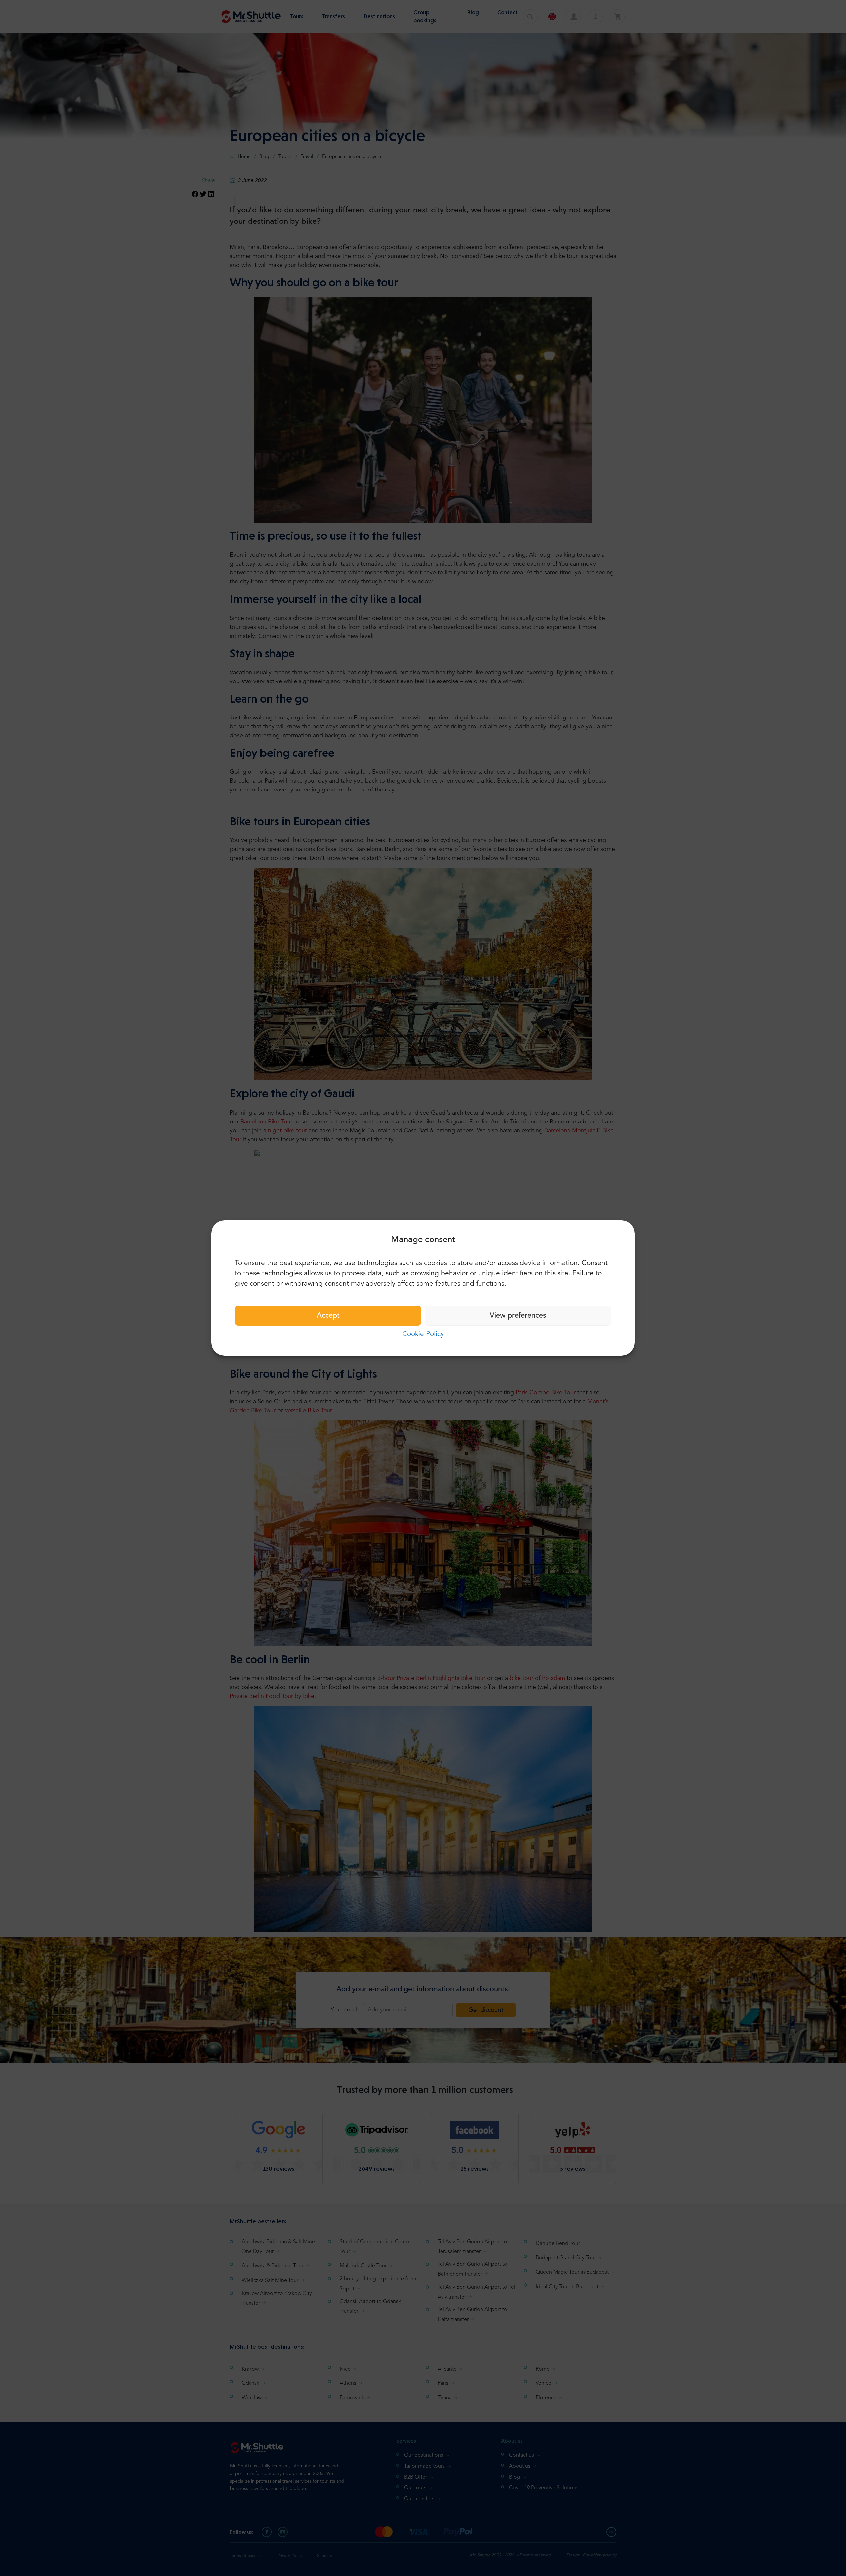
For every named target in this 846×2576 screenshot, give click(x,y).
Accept (328, 1315)
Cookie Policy (423, 1334)
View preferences (518, 1315)
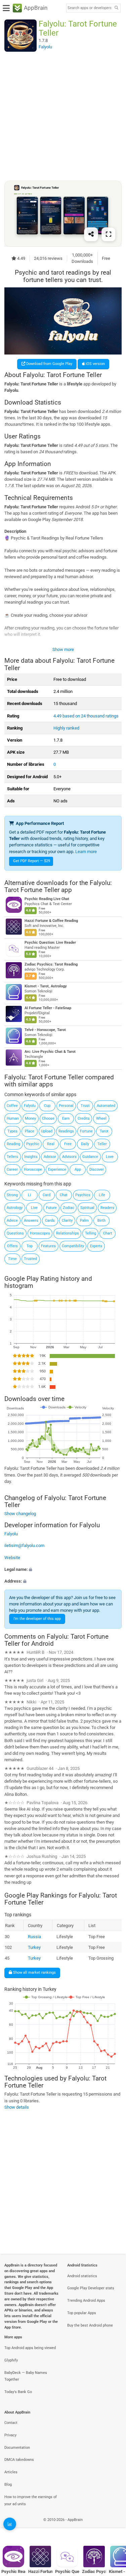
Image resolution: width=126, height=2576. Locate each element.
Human (13, 1118)
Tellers (12, 1157)
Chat (64, 1195)
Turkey (34, 1947)
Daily (85, 1144)
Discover (96, 1169)
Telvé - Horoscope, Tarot (45, 1030)
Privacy (10, 2435)
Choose (48, 1118)
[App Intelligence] (9, 2524)
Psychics (82, 1195)
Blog (8, 2484)
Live (34, 1208)
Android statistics (82, 2276)
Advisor (50, 1157)
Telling (90, 1233)
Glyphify (11, 2360)
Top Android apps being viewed (30, 2348)
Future (51, 1208)
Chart (107, 1233)
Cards (50, 1220)
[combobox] (89, 8)
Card (46, 1195)
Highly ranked (66, 728)
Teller (102, 1144)
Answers (31, 1220)
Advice (12, 1220)
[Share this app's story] (91, 234)
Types (12, 1131)
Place (29, 1131)
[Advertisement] (63, 116)
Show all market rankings (34, 1972)
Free (68, 1144)
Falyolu (30, 1106)
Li (29, 1195)
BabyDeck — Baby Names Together (25, 2376)
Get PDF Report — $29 (31, 861)
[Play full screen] (108, 234)
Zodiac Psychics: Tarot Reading (51, 964)
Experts (96, 1246)
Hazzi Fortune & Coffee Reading (51, 921)
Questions (15, 1233)
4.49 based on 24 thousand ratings (86, 715)
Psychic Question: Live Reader (50, 942)
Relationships (67, 1233)
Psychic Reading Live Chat (47, 899)
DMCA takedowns (19, 2459)
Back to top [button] (112, 2527)
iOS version (95, 364)
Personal (66, 1106)
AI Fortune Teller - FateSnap (48, 1008)
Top (30, 1246)
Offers (12, 1246)
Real (50, 1144)
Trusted (30, 1259)
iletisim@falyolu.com (24, 1545)
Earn (66, 1118)
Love (110, 1157)
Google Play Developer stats (90, 2288)
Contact (10, 2423)
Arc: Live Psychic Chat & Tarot (50, 1051)
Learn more (86, 851)
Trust (85, 1106)
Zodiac (68, 1208)
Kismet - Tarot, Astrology (46, 986)
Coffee (12, 1106)
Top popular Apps (81, 2313)
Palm (84, 1220)
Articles (10, 2472)
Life (102, 1195)
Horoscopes (40, 1233)
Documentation (17, 2447)
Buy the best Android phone (90, 2325)
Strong (12, 1195)
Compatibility (73, 1246)
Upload (46, 1131)
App (78, 1169)
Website (12, 1557)
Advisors (69, 1157)
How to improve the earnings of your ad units (30, 2500)
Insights (31, 1157)
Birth (101, 1220)
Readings (66, 1131)
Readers (107, 1208)
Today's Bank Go (18, 2392)
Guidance (90, 1157)
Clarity (67, 1220)
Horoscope (33, 1169)
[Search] (116, 8)
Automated (106, 1106)
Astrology (15, 1208)
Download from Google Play (48, 364)
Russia (34, 1936)
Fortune (86, 1131)
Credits (84, 1118)
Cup (47, 1106)
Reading (13, 1144)
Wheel (101, 1118)
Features (48, 1246)
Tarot (104, 1131)
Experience (57, 1169)
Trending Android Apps (86, 2300)
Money (30, 1118)
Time (12, 1259)
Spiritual (87, 1208)
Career (12, 1169)
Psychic (32, 1144)
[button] (63, 1569)
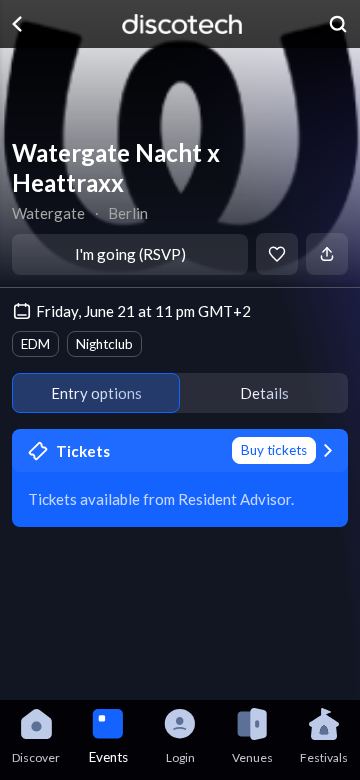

**PROBLEM REQUIREMENTS:** Pictures stay out. Write out everything else in the material exactly.

**WRITTEN SOLUTION:**
For every named target in this 846×2576 screenshot, give click(x,y).
Accept (328, 1315)
Cookie Policy (423, 1334)
View preferences (518, 1315)
Image resolution: width=126, height=2576. Locate each element.
Human (13, 1118)
Tellers (12, 1157)
Chat (64, 1195)
Turkey (34, 1947)
Daily (85, 1144)
Discover (96, 1169)
Telvé - Horoscope, Tarot (45, 1030)
Privacy (10, 2435)
Choose (48, 1118)
[App Intelligence] (9, 2524)
Psychics (82, 1195)
Blog (8, 2484)
Live (34, 1208)
Android statistics (82, 2276)
Advisor (50, 1157)
Telling (90, 1233)
Glyphify (11, 2360)
Top Android apps being viewed (30, 2348)
Future (51, 1208)
Chart (107, 1233)
Cards (50, 1220)
[combobox] (89, 8)
Card (46, 1195)
Highly ranked (66, 728)
Teller (102, 1144)
Answers (31, 1220)
Advice (12, 1220)
[Share this app's story] (91, 234)
Types (12, 1131)
Place (29, 1131)
[Advertisement] (63, 116)
Show all market rankings (34, 1972)
Free (68, 1144)
Falyolu (30, 1106)
Li (29, 1195)
BabyDeck — Baby Names Together (25, 2376)
Get PDF Report — $29 (31, 861)
[Play full screen] (108, 234)
Zodiac Psychics: Tarot Reading (51, 964)
Experts (96, 1246)
Hazzi Fortune & Coffee Reading (51, 921)
Questions (15, 1233)
4.49 based on 24 thousand ratings (86, 715)
Psychic Question: Live Reader (50, 942)
Relationships (67, 1233)
Psychic Reading Live Chat (47, 899)
DMCA takedowns (19, 2459)
Back to top [button] (112, 2527)
iOS version (95, 364)
Personal (66, 1106)
AI Fortune Teller - FateSnap (48, 1008)
Top (30, 1246)
Offers (12, 1246)
Real (50, 1144)
Trusted (30, 1259)
iletisim@falyolu.com (24, 1545)
Earn (66, 1118)
Love (110, 1157)
Google Play Developer stats (90, 2288)
Contact (10, 2423)
Arc: Live Psychic Chat & Tarot (50, 1051)
Learn more (86, 851)
Trust (85, 1106)
Zodiac (68, 1208)
Kismet - Tarot, Astrology (46, 986)
Coffee (12, 1106)
Top popular Apps (81, 2313)
Palm (84, 1220)
Articles (10, 2472)
Life (102, 1195)
Horoscopes (40, 1233)
Documentation (17, 2447)
Buy the best Android phone (90, 2325)
Strong (12, 1195)
Compatibility (73, 1246)
Upload (46, 1131)
App (78, 1169)
Website (12, 1557)
Advisors (69, 1157)
How to improve the earnings of your ad units (30, 2500)
Insights (31, 1157)
Birth (101, 1220)
Readings (66, 1131)
Readers (107, 1208)
Today's Bank Go (18, 2392)
Guidance (90, 1157)
Clarity (67, 1220)
Horoscope (33, 1169)
[Search] (116, 8)
Automated (106, 1106)
Astrology (15, 1208)
Download from Google Play (48, 364)
Russia (34, 1936)
Fortune (86, 1131)
Credits (84, 1118)
Cup (47, 1106)
Reading (13, 1144)
Wheel (101, 1118)
Features (48, 1246)
Tarot (104, 1131)
Experience (57, 1169)
Trending Android Apps (86, 2300)
Money (30, 1118)
Time (12, 1259)
Spiritual (87, 1208)
Career (12, 1169)
Psychic (32, 1144)
[button] (63, 1569)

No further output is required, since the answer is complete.